Die Rechtsprechung des Verwaltungsgerichtshofes hat die grundsätzliche Zulässigkeit der Analogie auch im öffentlichen Recht wiederholt anerkannt. Voraussetzung für die analoge Anwendung verwandter Rechtsvorschriften ist freilich das Bestehen einer echten (d.h. planwidrigen) Rechtslücke; im Zweifel ist eine auftretende Rechtslücke als beabsichtigt anzusehen (vgl. das hg. Erkenntnis vom 3. November 1978, Zl. 970/75, VwSlg 9677 A/1978). Wo die gesetzlichen Bestimmungen keine planwidrige Unvollständigkeit erkennen lassen, ist für die Anwendung der Gesetzesanalogie hingegen kein Raum (vgl. die hg. Erkenntnisse vom 5. Juni 1985, Zl. 85/09/0006, VwSlg 11787 A/1985, und vom 9. März 1990, Zl. 88/17/0182).

Da das GSVG für die freiberuflich tätigen Pflichtmitglieder der Tierärztekammern die Pflichtversicherung in der Pensionsversicherung ausdrücklich und eindeutig regelt, vermag der Verwaltungsgerichtshof einem derartigen Versuch einer Lückenfüllung nicht zu folgen, da der Gerichtshof das Vorliegen der vom Beschwerdeführer behaupteten Lücke im Sinne einer planwidrigen Unvollständigkeit innerhalb des positiven Rechtes nicht zu erkennen vermag.

Ob der Gesetzgeber beim Zusammentreffen zweier oder mehrerer versicherungspflichtiger Beschäftigungen eine Mehrfachversicherung vorsieht - wie hier - oder ob er nach dem Grundsatz der Subsidiarität bei Bestehen einer Pflichtversicherung in einem anderen Versicherungszweig die Ausnahme von der Pflichtversicherung normiert, liegt in seinem Ermessen (vgl. dazu das hg. Erkenntnis vom 30. März 1993, Zl. 91/08/0174; zur verfassungsrechtlichen Unbedenklichkeit der Mehrfachversicherung vgl. das Erkenntnis vom 24. März 1992, Zl. 91/08/0155, mit Hinweisen auf die Rechtsprechung des Verfassungsgerichtshofes). Es ist auch nicht unsachlich, wenn der Gesetzgeber dabei an die Verschiedenheit der beruflichen Tätigkeiten anknüpft.
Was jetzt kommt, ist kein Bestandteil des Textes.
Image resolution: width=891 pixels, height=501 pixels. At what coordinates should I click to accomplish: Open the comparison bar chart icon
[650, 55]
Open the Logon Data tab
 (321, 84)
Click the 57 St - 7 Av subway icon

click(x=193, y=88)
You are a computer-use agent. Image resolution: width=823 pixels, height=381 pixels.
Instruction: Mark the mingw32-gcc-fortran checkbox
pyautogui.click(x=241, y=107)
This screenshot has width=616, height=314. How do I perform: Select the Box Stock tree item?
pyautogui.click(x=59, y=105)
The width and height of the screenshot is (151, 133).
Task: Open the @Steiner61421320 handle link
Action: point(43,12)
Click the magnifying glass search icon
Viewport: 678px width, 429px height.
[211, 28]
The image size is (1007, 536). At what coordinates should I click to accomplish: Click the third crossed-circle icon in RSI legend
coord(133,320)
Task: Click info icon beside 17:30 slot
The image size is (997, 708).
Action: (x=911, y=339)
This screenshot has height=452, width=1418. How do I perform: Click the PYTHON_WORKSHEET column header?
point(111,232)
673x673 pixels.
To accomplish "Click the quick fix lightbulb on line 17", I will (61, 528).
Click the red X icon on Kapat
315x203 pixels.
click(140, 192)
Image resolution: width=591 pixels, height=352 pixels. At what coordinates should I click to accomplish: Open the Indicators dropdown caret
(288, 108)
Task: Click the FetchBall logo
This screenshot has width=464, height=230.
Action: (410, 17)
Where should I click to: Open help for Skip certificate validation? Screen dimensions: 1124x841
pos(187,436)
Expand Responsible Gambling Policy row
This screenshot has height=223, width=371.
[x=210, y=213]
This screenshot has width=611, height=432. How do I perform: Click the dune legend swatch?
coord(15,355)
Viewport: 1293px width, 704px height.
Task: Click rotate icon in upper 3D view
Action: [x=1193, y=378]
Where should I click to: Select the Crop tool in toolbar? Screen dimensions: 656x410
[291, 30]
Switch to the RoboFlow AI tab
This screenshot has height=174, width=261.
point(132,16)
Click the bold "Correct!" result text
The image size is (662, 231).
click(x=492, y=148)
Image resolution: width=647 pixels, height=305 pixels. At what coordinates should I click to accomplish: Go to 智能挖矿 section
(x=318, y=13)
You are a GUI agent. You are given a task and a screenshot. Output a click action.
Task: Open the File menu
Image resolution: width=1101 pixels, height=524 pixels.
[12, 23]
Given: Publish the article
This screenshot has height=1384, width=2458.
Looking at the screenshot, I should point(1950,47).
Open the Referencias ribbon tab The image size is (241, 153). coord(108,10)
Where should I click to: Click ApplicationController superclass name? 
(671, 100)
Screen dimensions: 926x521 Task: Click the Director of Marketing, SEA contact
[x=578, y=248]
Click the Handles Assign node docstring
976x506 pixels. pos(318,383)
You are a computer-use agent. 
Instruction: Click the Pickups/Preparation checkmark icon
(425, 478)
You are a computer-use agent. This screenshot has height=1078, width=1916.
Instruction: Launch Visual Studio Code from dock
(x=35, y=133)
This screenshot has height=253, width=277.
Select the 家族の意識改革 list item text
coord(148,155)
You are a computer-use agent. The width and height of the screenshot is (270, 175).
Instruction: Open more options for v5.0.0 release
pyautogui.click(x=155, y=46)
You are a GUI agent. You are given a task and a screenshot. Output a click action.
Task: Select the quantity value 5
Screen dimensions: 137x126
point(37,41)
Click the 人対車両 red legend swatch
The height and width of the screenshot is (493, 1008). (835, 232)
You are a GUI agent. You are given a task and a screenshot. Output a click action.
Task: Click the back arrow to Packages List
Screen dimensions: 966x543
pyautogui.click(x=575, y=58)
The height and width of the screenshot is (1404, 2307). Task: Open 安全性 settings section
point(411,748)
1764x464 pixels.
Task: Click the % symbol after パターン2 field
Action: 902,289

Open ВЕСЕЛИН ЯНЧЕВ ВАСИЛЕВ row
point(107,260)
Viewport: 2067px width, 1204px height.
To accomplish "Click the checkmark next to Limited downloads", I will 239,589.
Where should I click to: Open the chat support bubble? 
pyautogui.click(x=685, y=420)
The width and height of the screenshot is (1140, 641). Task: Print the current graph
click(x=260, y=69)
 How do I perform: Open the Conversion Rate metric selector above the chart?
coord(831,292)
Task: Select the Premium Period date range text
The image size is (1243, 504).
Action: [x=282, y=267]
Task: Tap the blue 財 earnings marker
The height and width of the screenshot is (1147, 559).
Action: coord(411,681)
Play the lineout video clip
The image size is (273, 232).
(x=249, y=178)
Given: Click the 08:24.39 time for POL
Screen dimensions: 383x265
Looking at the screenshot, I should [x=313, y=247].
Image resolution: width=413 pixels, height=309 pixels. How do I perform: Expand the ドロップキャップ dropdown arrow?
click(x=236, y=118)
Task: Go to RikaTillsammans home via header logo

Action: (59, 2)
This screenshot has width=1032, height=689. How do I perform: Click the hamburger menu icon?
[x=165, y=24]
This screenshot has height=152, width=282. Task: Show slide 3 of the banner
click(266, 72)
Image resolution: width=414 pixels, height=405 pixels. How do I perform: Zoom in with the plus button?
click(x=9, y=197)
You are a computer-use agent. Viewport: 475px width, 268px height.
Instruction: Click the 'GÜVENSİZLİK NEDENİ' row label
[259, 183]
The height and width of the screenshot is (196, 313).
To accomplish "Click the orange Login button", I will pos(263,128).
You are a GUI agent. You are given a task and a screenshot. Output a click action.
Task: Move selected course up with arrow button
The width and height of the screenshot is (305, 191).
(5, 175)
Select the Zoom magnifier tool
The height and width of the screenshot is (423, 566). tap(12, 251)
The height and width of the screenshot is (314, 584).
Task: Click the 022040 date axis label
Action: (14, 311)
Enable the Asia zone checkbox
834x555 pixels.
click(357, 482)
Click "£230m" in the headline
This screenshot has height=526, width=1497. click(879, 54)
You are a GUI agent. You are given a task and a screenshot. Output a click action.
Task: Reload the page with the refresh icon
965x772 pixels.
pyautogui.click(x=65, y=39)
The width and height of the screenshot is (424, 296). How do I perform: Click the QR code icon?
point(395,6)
Schon die Verschiedenheit der Standsvertretungen der Tierärzte und der Humanärzte widerlegt die Beschwerdebehauptung, diese beiden Berufsgruppen seien - in einem unter dem Gesichtspunkt des Gleichheitssatzes relevanten Sinne - "gleichartig".

Da eine Beschäftigung zu einer öffentlich-rechtlichen Körperschaft keinen Ausnahmegrund von der Pflichtversicherung in der Pensionsversicherung nach dem GSVG im Sinne des § 4 GSVG darstellt, führen beide versicherungspflichtige Erwerbstätigkeiten grundsätzlich zur Versicherungspflicht und damit Beitragspflicht im jeweiligen System, wobei es grundsätzlich keinen Unterschied macht, ob diese Tätigkeiten hauptberuflich oder nebenberuflich ausgeübt werden (vgl. dazu das hg. Erkenntnis vom 20. April 1993, Zl. 91/08/0115).

Da es dem Beschwerdeführer somit nicht gelungen ist, eine Verletzung seiner Rechte durch den angefochtenen Bescheid aufzuzeigen und verfassungsrechtliche Bedenken im Sinne der Beschwerdebehauptungen nicht entstanden sind, war die Beschwerde gemäß § 42 Abs. 1 VwGG als unbegründet abzuweisen.

Die Kostenentscheidung gründet sich auf die §§ 47 ff VwGG iVm der Verordnung BGBl. 104/1991.